── Working data

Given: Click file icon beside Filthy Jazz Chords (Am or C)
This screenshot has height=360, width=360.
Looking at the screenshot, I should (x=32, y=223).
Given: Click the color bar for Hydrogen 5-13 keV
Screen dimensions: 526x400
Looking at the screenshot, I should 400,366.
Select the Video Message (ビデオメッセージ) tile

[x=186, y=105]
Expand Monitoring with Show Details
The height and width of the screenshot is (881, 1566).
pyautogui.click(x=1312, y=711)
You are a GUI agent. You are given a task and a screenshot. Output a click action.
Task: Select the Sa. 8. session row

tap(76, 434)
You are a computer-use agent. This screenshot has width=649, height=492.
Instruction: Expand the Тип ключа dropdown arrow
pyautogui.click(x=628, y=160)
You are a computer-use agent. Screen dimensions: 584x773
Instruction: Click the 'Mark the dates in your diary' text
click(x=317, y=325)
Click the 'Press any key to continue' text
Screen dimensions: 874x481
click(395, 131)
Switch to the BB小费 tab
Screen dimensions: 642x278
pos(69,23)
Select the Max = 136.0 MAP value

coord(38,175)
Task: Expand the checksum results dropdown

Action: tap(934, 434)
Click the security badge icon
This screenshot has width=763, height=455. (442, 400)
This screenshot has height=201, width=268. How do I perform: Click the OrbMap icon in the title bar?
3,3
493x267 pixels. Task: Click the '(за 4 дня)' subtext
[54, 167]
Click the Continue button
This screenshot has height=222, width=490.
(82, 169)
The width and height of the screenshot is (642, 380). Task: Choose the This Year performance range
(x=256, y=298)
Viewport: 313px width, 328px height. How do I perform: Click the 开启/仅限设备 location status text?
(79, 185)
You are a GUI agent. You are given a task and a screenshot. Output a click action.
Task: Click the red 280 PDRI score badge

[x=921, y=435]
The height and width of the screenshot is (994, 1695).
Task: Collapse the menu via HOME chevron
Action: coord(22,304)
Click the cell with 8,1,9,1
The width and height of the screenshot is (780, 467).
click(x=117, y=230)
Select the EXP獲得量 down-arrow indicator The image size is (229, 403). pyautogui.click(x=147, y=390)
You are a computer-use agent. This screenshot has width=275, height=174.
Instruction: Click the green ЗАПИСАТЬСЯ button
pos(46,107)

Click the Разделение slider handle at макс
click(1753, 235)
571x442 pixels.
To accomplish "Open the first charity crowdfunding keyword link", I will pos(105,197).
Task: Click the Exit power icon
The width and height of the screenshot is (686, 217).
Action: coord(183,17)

────

*Exercise details:*
Rewrite the data above, replacing every "Instruction" with "Command" and leaving everything else unchanged.

*Response:*
Given: Click file icon beside Filthy Jazz Chords (Am or C)
This screenshot has height=360, width=360.
Looking at the screenshot, I should (x=32, y=223).
Given: Click the color bar for Hydrogen 5-13 keV
Screen dimensions: 526x400
Looking at the screenshot, I should 400,366.
Select the Video Message (ビデオメッセージ) tile

[x=186, y=105]
Expand Monitoring with Show Details
The height and width of the screenshot is (881, 1566).
pyautogui.click(x=1312, y=711)
You are a GUI agent. You are given a task and a screenshot. Output a click action.
Task: Select the Sa. 8. session row

tap(76, 434)
You are a computer-use agent. This screenshot has width=649, height=492.
Command: Expand the Тип ключа dropdown arrow
pyautogui.click(x=628, y=160)
You are a computer-use agent. Screen dimensions: 584x773
Command: Click the 'Mark the dates in your diary' text
click(x=317, y=325)
Click the 'Press any key to continue' text
Screen dimensions: 874x481
click(395, 131)
Switch to the BB小费 tab
Screen dimensions: 642x278
pos(69,23)
Select the Max = 136.0 MAP value

coord(38,175)
Task: Expand the checksum results dropdown

Action: tap(934, 434)
Click the security badge icon
This screenshot has width=763, height=455. (442, 400)
This screenshot has height=201, width=268. How do I perform: Click the OrbMap icon in the title bar?
3,3
493x267 pixels. Task: Click the '(за 4 дня)' subtext
[54, 167]
Click the Continue button
This screenshot has height=222, width=490.
(82, 169)
The width and height of the screenshot is (642, 380). Task: Choose the This Year performance range
(x=256, y=298)
Viewport: 313px width, 328px height. How do I perform: Click the 开启/仅限设备 location status text?
(79, 185)
You are a GUI agent. You are given a task and a screenshot. Output a click action.
Task: Click the red 280 PDRI score badge

[x=921, y=435]
The height and width of the screenshot is (994, 1695).
Task: Collapse the menu via HOME chevron
Action: coord(22,304)
Click the cell with 8,1,9,1
The width and height of the screenshot is (780, 467).
click(x=117, y=230)
Select the EXP獲得量 down-arrow indicator The image size is (229, 403). pyautogui.click(x=147, y=390)
You are a computer-use agent. This screenshot has width=275, height=174.
Command: Click the green ЗАПИСАТЬСЯ button
pos(46,107)

Click the Разделение slider handle at макс
click(1753, 235)
571x442 pixels.
To accomplish "Open the first charity crowdfunding keyword link", I will pos(105,197).
Task: Click the Exit power icon
The width and height of the screenshot is (686, 217).
Action: coord(183,17)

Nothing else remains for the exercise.